Supplied material ▸
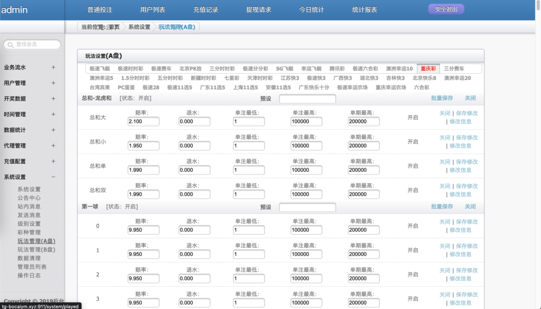Click 批量保存 for the 总和-龙虎和 section
Image resolution: width=541 pixels, height=309 pixels.
click(x=442, y=98)
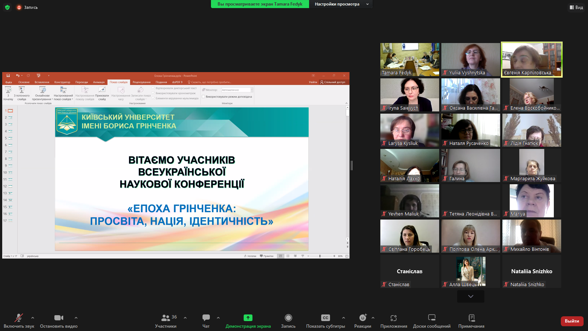Image resolution: width=588 pixels, height=331 pixels.
Task: Show more participants with down chevron
Action: [x=471, y=296]
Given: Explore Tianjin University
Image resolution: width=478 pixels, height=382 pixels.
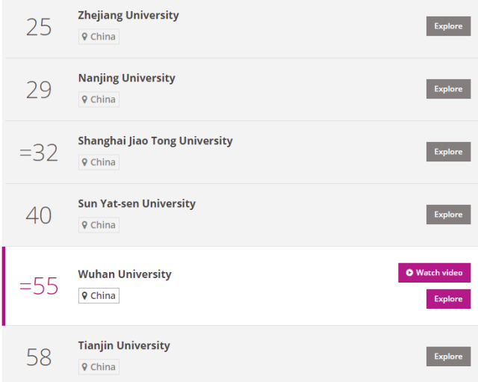Looking at the screenshot, I should [x=448, y=357].
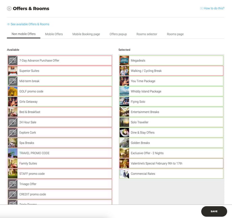Click the no-photo icon for 7-Day Advance Purchase Offer

[x=12, y=61]
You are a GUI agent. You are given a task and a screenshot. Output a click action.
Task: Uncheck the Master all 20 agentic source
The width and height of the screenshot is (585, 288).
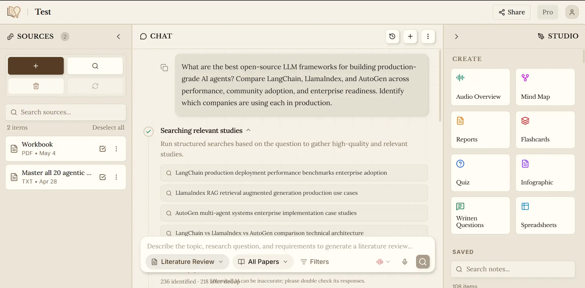click(103, 177)

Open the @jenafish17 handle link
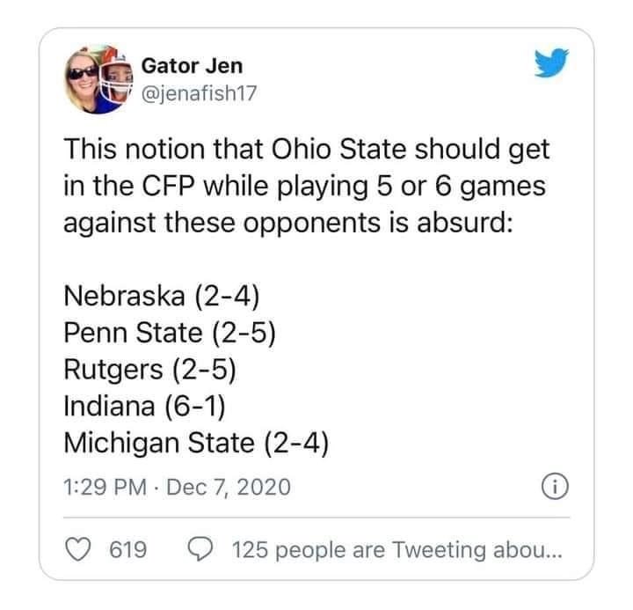pyautogui.click(x=199, y=93)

Exercise brief ▸ Your copy should hold the lines from the one with "Given: Explore Tianjin University" up to and including the one with "Task: Uncheck the", exactly as in the data above, and no pictures.

Worked solution ▸
Given: Explore Tianjin University
Image resolution: width=478 pixels, height=382 pixels.
Looking at the screenshot, I should [x=448, y=357].
Click the no-photo icon for 7-Day Advance Purchase Offer

[x=12, y=61]
You are a GUI agent. You are given a task and a screenshot. Output a click action.
Task: Uncheck the Master all 20 agentic source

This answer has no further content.